--- START ---

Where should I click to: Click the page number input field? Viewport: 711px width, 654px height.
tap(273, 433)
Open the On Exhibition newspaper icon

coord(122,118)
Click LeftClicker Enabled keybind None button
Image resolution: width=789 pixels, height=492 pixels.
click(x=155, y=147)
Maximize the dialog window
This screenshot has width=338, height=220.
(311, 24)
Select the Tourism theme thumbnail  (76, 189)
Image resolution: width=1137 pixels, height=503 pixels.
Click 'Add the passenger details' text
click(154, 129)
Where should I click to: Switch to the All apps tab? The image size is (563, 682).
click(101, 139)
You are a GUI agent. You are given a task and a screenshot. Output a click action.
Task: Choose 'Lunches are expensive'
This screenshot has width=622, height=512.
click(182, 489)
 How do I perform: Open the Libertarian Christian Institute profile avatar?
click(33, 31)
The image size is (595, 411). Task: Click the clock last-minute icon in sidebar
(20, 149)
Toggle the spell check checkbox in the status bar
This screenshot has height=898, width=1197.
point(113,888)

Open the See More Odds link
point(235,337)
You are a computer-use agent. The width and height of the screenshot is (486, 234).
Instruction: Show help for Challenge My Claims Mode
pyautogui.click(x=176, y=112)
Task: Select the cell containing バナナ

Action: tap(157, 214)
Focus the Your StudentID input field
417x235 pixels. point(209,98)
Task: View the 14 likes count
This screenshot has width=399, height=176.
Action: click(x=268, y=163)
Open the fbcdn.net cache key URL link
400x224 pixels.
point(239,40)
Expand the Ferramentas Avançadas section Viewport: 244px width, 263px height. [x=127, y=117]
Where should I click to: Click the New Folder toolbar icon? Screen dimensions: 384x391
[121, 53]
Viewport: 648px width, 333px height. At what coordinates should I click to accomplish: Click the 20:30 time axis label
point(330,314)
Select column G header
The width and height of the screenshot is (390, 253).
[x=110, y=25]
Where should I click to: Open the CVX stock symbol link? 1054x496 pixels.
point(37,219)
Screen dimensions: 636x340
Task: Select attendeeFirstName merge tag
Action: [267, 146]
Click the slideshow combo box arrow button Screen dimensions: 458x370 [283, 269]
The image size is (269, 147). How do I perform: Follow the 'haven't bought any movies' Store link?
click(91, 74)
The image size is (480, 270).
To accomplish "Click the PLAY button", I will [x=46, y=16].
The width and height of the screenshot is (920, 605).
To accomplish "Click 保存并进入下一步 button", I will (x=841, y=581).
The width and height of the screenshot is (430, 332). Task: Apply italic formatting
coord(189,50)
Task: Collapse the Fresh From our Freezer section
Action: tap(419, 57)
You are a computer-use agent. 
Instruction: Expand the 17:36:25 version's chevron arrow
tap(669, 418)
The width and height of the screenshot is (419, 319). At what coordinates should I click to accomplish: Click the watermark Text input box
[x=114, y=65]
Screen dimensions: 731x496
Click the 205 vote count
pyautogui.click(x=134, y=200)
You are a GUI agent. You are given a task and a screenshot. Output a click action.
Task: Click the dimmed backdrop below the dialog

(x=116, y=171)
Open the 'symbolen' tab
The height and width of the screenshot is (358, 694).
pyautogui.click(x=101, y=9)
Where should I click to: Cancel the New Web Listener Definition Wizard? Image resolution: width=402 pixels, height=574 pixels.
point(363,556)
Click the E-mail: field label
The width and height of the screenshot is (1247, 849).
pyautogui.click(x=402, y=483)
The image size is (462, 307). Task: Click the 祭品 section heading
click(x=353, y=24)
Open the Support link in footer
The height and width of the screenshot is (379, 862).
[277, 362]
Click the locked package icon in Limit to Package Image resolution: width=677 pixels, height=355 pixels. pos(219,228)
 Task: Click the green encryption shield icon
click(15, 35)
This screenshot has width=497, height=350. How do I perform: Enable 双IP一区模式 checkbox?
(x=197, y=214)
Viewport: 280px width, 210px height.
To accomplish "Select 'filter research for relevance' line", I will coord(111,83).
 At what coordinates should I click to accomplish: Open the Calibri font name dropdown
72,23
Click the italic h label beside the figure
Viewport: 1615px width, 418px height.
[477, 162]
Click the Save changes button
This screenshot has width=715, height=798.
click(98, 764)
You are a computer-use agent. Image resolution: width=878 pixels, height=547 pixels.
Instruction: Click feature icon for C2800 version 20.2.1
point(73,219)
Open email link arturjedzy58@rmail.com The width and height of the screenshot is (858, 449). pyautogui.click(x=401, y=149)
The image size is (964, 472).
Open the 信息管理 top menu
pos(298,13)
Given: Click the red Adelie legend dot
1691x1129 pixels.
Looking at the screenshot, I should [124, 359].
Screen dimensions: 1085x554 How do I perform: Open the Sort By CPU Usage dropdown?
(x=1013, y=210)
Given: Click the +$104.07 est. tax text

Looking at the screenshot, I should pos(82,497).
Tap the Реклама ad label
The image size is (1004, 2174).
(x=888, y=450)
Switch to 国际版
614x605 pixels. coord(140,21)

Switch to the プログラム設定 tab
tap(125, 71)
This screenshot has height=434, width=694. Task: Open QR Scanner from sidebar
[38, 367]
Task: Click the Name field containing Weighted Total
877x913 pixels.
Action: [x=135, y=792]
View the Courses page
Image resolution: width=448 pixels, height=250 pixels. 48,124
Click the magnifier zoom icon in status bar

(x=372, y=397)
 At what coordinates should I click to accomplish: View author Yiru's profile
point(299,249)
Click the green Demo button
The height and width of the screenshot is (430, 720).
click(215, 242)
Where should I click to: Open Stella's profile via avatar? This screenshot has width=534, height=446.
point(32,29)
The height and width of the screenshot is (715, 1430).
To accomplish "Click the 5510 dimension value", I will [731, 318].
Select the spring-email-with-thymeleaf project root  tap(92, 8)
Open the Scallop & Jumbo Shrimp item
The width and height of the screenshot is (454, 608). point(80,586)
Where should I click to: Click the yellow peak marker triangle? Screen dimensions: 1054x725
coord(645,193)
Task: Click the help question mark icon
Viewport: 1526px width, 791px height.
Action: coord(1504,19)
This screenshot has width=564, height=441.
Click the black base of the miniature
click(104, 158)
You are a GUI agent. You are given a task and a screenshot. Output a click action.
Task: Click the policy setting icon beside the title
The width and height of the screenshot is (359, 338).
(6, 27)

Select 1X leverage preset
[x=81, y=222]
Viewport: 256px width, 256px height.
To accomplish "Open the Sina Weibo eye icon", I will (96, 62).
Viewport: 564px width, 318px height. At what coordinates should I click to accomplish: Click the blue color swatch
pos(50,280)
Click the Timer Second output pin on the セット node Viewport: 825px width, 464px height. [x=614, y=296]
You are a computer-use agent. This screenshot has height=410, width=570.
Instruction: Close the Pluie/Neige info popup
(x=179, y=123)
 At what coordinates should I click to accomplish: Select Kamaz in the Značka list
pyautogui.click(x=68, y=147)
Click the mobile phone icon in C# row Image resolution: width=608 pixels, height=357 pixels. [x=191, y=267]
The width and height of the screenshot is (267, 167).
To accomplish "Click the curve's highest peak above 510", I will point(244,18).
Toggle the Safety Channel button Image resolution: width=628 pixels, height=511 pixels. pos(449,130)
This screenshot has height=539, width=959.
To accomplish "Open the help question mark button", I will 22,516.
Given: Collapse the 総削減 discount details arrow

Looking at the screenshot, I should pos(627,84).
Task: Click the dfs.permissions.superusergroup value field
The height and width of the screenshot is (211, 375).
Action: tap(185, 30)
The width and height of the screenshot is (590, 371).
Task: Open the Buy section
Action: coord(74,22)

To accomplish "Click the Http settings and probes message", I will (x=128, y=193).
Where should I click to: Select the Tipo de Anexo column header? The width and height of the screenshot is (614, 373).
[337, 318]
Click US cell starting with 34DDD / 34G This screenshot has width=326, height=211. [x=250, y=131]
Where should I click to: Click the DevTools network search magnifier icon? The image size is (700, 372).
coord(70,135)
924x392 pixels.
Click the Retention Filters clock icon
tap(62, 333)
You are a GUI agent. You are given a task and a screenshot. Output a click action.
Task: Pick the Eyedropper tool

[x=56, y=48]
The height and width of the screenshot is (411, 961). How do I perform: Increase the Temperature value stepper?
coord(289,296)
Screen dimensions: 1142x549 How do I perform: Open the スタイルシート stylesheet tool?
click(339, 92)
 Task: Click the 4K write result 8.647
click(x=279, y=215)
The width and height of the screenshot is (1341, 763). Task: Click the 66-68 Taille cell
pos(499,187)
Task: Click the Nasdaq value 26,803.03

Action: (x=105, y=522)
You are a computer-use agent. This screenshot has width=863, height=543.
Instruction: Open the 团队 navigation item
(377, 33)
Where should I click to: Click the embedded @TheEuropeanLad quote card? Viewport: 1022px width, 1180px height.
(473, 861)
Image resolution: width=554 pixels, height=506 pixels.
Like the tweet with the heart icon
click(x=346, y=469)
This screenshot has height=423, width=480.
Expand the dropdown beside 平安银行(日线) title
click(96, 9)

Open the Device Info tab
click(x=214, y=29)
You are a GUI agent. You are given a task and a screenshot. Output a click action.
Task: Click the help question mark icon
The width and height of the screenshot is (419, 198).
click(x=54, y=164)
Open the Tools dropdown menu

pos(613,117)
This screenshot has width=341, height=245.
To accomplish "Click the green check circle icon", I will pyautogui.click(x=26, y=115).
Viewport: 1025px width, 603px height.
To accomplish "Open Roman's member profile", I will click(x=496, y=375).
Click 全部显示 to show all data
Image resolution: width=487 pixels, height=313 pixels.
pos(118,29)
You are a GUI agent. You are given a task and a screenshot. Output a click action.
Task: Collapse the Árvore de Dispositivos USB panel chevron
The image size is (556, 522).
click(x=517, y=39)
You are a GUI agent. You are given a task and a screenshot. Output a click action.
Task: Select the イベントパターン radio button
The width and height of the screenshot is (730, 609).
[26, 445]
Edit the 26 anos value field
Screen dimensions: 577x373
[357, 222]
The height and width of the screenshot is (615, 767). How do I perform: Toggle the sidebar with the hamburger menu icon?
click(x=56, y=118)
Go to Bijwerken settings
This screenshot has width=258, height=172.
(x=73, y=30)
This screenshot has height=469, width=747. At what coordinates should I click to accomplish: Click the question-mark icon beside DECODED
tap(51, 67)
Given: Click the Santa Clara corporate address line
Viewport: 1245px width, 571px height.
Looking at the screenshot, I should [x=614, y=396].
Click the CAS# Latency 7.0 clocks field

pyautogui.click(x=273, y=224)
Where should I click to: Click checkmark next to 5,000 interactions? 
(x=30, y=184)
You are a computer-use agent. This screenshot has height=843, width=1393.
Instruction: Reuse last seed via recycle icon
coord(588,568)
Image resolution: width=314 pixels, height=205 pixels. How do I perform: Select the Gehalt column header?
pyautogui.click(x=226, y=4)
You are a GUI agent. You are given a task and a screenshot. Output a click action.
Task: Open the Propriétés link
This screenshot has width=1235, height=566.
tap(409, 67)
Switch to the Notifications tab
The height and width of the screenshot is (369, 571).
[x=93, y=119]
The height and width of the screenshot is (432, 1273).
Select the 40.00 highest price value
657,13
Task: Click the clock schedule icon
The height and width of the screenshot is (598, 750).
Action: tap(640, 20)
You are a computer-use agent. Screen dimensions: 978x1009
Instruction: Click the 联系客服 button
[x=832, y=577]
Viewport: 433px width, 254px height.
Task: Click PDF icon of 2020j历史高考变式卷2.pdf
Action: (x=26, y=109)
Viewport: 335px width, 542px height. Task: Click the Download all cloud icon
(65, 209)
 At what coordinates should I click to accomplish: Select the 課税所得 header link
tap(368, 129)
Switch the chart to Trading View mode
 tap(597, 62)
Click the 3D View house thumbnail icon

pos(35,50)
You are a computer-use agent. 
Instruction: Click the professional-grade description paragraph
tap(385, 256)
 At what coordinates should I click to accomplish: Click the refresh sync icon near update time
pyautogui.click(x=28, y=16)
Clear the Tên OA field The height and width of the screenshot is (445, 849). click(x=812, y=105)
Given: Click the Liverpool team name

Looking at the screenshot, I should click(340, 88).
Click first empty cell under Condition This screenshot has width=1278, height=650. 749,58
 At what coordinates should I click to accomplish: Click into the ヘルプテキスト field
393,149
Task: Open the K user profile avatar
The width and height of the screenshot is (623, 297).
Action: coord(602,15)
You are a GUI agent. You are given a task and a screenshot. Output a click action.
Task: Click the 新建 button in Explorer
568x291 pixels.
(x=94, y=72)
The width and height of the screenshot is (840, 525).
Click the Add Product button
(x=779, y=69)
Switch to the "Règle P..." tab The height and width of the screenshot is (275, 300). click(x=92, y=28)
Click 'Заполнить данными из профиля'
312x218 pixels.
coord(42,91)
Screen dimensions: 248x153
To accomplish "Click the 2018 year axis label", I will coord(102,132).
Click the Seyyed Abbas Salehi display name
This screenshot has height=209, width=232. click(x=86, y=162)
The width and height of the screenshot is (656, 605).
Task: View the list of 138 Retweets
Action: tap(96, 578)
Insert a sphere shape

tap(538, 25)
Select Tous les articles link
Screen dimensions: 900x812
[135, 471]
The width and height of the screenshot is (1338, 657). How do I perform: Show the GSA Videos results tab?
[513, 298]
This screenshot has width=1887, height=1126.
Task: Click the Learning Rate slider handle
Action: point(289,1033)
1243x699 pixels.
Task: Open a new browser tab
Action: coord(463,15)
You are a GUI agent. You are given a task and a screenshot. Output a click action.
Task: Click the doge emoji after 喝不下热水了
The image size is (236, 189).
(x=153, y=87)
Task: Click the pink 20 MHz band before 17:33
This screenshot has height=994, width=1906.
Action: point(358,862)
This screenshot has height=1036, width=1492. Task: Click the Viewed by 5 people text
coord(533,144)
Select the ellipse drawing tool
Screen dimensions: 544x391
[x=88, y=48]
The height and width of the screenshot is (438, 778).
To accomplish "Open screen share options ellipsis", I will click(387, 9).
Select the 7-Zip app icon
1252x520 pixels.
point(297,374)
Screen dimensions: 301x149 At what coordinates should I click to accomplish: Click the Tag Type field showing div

--- END ---

## [Required work]
Every line of the entries above that holds "email" should be copied out.

## [Task output]
Open email link arturjedzy58@rmail.com The width and height of the screenshot is (858, 449). pyautogui.click(x=401, y=149)
Select the spring-email-with-thymeleaf project root  tap(92, 8)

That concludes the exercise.